• Requirement
Reproduce this listing in full.

• Records provided
◆ ◆ ◆ ◆ ◆ ◆ ◆

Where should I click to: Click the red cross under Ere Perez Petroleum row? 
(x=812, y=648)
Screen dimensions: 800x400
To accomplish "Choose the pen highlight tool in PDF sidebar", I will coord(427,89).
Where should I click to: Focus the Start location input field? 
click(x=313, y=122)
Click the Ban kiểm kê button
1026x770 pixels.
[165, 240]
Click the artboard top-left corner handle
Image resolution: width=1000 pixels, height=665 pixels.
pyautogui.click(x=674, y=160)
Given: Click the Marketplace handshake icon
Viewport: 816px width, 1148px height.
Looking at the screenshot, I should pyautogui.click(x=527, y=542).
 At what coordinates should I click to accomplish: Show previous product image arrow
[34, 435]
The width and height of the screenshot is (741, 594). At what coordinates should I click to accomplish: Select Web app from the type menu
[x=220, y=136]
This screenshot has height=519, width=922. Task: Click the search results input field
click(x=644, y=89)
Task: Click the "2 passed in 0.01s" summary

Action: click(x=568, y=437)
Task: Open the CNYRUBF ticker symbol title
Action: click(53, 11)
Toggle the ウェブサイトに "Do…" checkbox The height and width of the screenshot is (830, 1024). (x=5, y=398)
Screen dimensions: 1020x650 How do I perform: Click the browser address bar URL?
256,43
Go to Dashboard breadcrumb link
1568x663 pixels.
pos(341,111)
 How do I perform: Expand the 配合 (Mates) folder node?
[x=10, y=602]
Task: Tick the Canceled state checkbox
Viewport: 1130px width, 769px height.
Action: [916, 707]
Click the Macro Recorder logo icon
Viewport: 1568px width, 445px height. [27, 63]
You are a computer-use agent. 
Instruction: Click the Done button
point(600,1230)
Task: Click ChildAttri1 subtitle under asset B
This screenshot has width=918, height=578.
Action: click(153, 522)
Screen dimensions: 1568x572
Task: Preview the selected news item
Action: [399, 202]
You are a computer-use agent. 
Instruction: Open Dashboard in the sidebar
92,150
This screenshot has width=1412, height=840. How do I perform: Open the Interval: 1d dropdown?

◆ ◆ ◆ ◆ ◆ ◆ ◆

• Answer box
Where should I click to: Click the red cross under Ere Perez Petroleum row? 
(x=812, y=648)
Screen dimensions: 800x400
To accomplish "Choose the pen highlight tool in PDF sidebar", I will coord(427,89).
Where should I click to: Focus the Start location input field? 
click(x=313, y=122)
Click the Ban kiểm kê button
1026x770 pixels.
[165, 240]
Click the artboard top-left corner handle
Image resolution: width=1000 pixels, height=665 pixels.
pyautogui.click(x=674, y=160)
Given: Click the Marketplace handshake icon
Viewport: 816px width, 1148px height.
Looking at the screenshot, I should pyautogui.click(x=527, y=542).
 At what coordinates should I click to accomplish: Show previous product image arrow
[34, 435]
The width and height of the screenshot is (741, 594). At what coordinates should I click to accomplish: Select Web app from the type menu
[x=220, y=136]
This screenshot has height=519, width=922. Task: Click the search results input field
click(x=644, y=89)
Task: Click the "2 passed in 0.01s" summary

Action: click(x=568, y=437)
Task: Open the CNYRUBF ticker symbol title
Action: click(53, 11)
Toggle the ウェブサイトに "Do…" checkbox The height and width of the screenshot is (830, 1024). (x=5, y=398)
Screen dimensions: 1020x650 How do I perform: Click the browser address bar URL?
256,43
Go to Dashboard breadcrumb link
1568x663 pixels.
pos(341,111)
 How do I perform: Expand the 配合 (Mates) folder node?
[x=10, y=602]
Task: Tick the Canceled state checkbox
Viewport: 1130px width, 769px height.
Action: [916, 707]
Click the Macro Recorder logo icon
Viewport: 1568px width, 445px height. [27, 63]
You are a computer-use agent. 
Instruction: Click the Done button
point(600,1230)
Task: Click ChildAttri1 subtitle under asset B
This screenshot has width=918, height=578.
Action: click(153, 522)
Screen dimensions: 1568x572
Task: Preview the selected news item
Action: [399, 202]
You are a computer-use agent. 
Instruction: Open Dashboard in the sidebar
92,150
This screenshot has width=1412, height=840. How do I perform: Open the Interval: 1d dropdown?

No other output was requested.